Generating a Playwright script from a passing AI run is the part of E2E test authoring where the underlying model has the most leverage. It shapes how fast a clean script lands, how readable it ends up, and how much each generation costs.

Two of the strongest "deep tier" frontier models are credible candidates for the job today. Anthropic's Claude Opus 4.7 has been our incumbent. OpenAI's GPT-5.5 (codename Spud) shipped a couple of weeks later, with a pitch around stronger tool use and tighter reasoning. We swapped both into the same generation flow, against the same source AI runs, and recorded everything that came out.

This post is the writeup.

TL;DR

	Reliability	Avg duration	Avg LLM cost	Cost variance
Claude Opus 4.7	All passes	67s (3 steps) / 94s (5 steps)	$0.19 / $0.33	±2¢, very tight
GPT-5.5	All passes	262s (3 steps) / 418s (5 steps)	$0.45 / $0.99	±15¢, wide

On these workloads, GPT-5.5 was roughly four times slower and two and a half to three times more expensive on raw LLM spend, with comparable headline reliability inside a controlled bench. The interesting story is in where the cost gap comes from, and how predictable each model is.

The setup

A focused comparison rather than the eleven-model sweep we published last month. Two source AI runs from a real customer test plan against a real production CRM:

Create contact (3 steps)
Add property (5 steps)

Same source runs, same target. Both routed through OpenRouter so per-token pricing is directly comparable in one dashboard, and both ran with reasoning effort set to "high".

We ran each source repeatedly through both models and aggregated. The Opus pass landed twenty clean generations. The GPT-5.5 pass we cut short at fourteen because the cost and duration profile was already obvious and we wanted the credit balance back. This is a focused snapshot, not a full harness sweep.

Headline numbers

Per-source aggregates, averaged across all completed generations, raw LLM cost reported in cents from the OpenRouter response (so prompt caching and any provider-side discount is already baked in):

Source	Model	n	Avg duration	Min/Max duration	Avg LLM cost	Min/Max cost
Create contact (3 steps)	Opus 4.7	10	67s	59 / 79	$0.189	$0.18 / $0.20
Create contact (3 steps)	GPT-5.5	10	262s	213 / 347	$0.450	$0.31 / $0.62
Add property (5 steps)	Opus 4.7	10	94s	82 / 107	$0.333	$0.32 / $0.34
Add property (5 steps)	GPT-5.5	4	418s	337 / 496	$0.988	$0.78 / $1.07

Rolling all sources together: Opus finished 20 clean generations for $5.22 total. GPT-5.5 finished 14 clean generations for $8.45 total. Same pipeline, same prompts, same browsers, same machine.

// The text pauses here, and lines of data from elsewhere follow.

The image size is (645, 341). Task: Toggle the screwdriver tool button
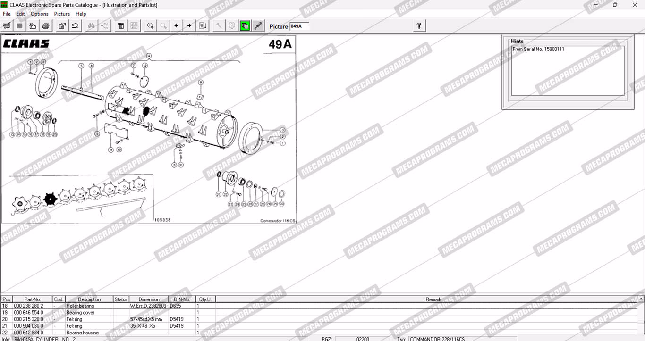258,26
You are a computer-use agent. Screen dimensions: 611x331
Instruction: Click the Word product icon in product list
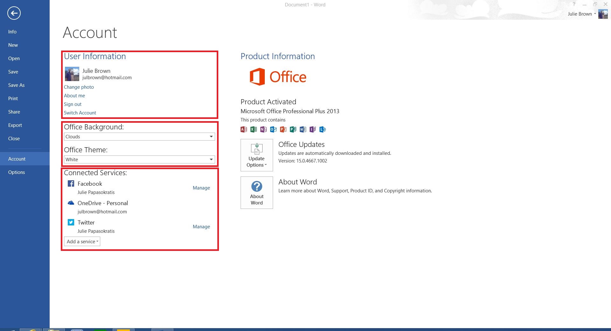(x=302, y=129)
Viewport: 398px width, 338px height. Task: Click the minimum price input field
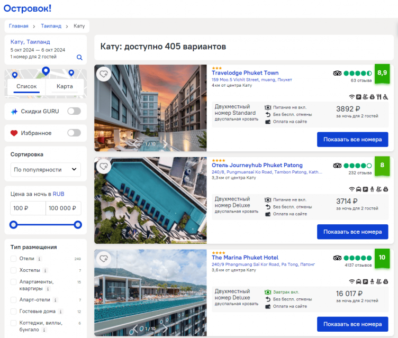tap(28, 208)
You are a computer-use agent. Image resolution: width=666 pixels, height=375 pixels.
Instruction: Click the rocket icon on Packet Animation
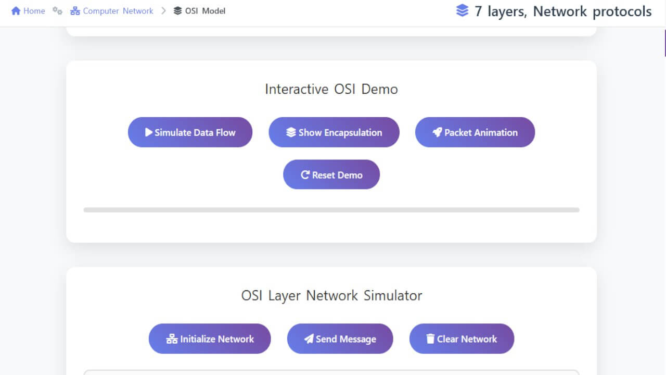pos(437,132)
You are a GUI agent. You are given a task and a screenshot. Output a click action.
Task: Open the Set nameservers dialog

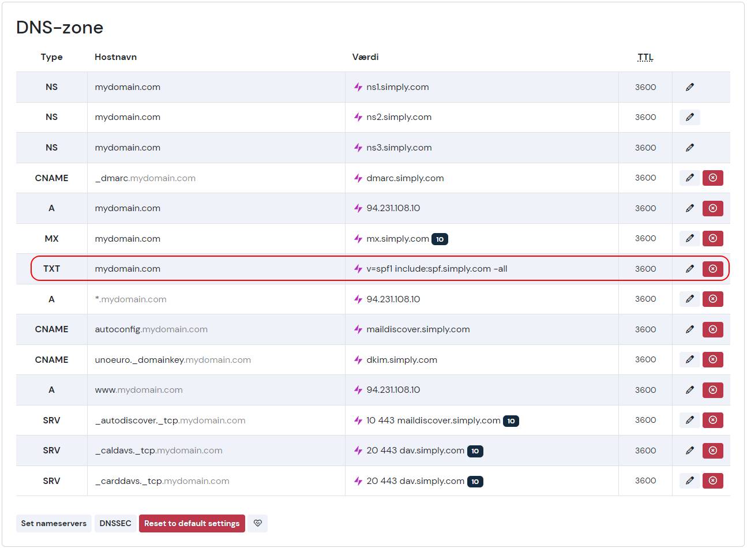[x=53, y=523]
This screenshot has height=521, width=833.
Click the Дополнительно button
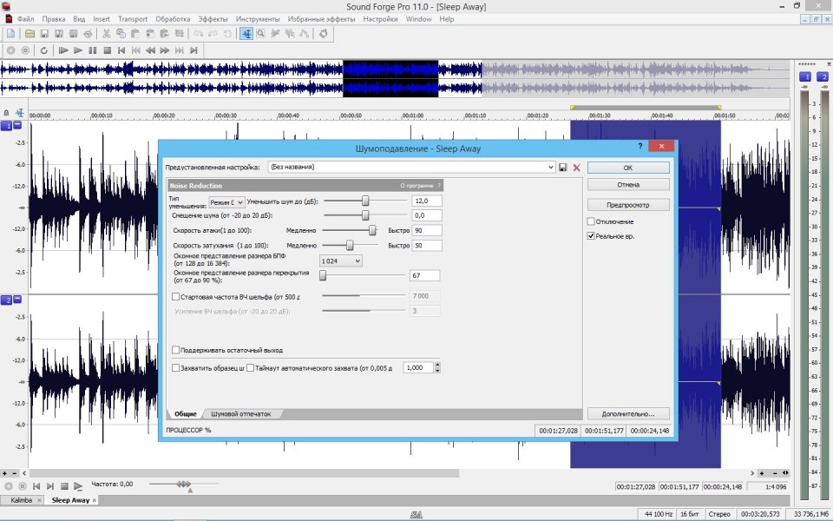pos(626,412)
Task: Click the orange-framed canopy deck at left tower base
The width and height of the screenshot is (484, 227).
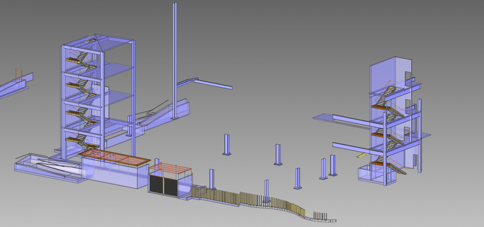Action: point(115,157)
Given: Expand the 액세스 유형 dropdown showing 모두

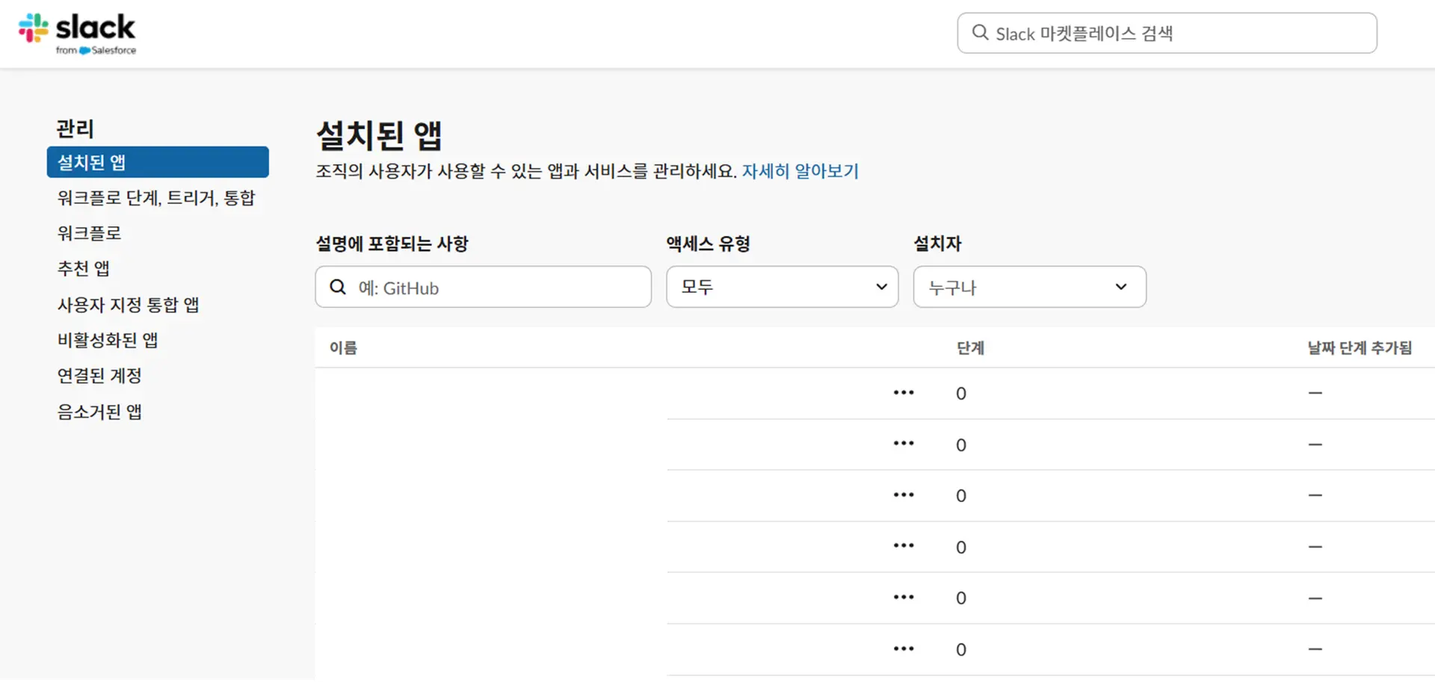Looking at the screenshot, I should pos(782,287).
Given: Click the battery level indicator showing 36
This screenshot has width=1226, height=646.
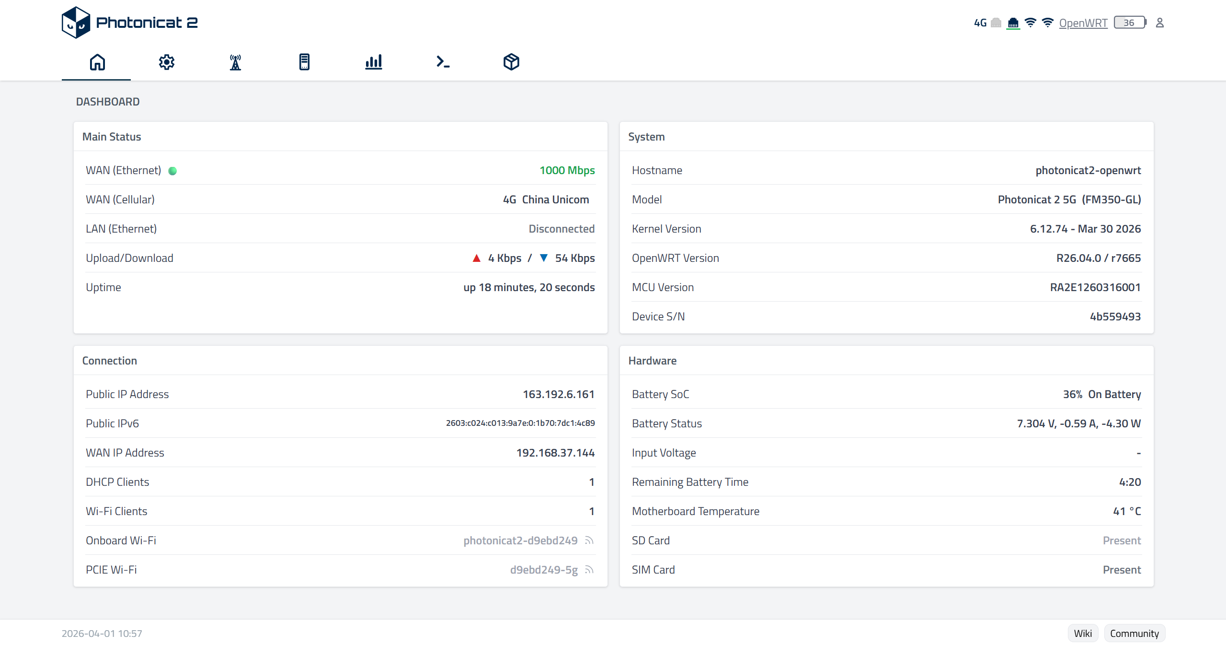Looking at the screenshot, I should [x=1129, y=23].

Where the cost gap comes from

The dominant factor is reasoning chain length. With reasoning effort pinned to "high", GPT-5.5 visibly spends longer thinking on every model call. Opus 4.7 closes the same prompt in seconds of model time. GPT-5.5 sits on it for a minute or two. Reasoning chains are billed, so the per-call invoice scales with the wall. The same 5-step plan that Opus 4.7 produces a script for in around 90 seconds and 33 cents takes GPT-5.5 around seven minutes and 98 cents.

The script content itself is also subtly different in ways that matter for what you actually get for the money. We pulled the generated scripts back out and read through them by hand. The two models produce visibly different outputs from the same input, in two dimensions:

Opus 4.7 writes terser scripts. GPT-5.5 writes more thorough ones.

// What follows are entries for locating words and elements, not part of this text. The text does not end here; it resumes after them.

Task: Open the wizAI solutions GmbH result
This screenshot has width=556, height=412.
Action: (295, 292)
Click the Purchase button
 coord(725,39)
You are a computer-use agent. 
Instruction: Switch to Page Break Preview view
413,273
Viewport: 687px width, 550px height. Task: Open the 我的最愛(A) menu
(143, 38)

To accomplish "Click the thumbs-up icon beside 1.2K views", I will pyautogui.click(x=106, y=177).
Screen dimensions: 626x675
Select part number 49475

On the simpler 3-step prompt (Create contact), Opus shipped scripts with zero post-action assertions. Every step ends with a click and a screenshot. The test name claims it "verified the details on the record page", but the body just clicks Save. That script "passes" as long as the page does not crash, regardless of whether the contact actually got created. Across multiple runs of the same prompt, this pattern was completely consistent.

GPT-5.5 on the same prompt wrote assertions that mapped to the prompt's acceptance criteria: URL contains /contacts, name visible, email visible, phone visible. Same Save click, but the test actually checks the result.

On the 5-step prompt the gap was narrower. Both models wrote assertions, but GPT-5.5 still leaned more defensive. It added explicit visibility waits before screenshots, used level: 1 / level: 2 on heading roles to disambiguate, scoped iframe locators with negated title patterns, and added "modal hidden after save" checks. Opus's output was tighter and read better, but skipped some of these guards.

Opus 4.7 is dramatically more consistent run to run. Two Opus runs of the same prompt were byte-identical. Two GPT-5.5 runs of the same prompt diverged on selector strategy, assertion shape, and which dimensions to verify. So if you regenerate a script later as the UI shifts, Opus output is closer to a deterministic transformation; GPT-5.5 output mutates more.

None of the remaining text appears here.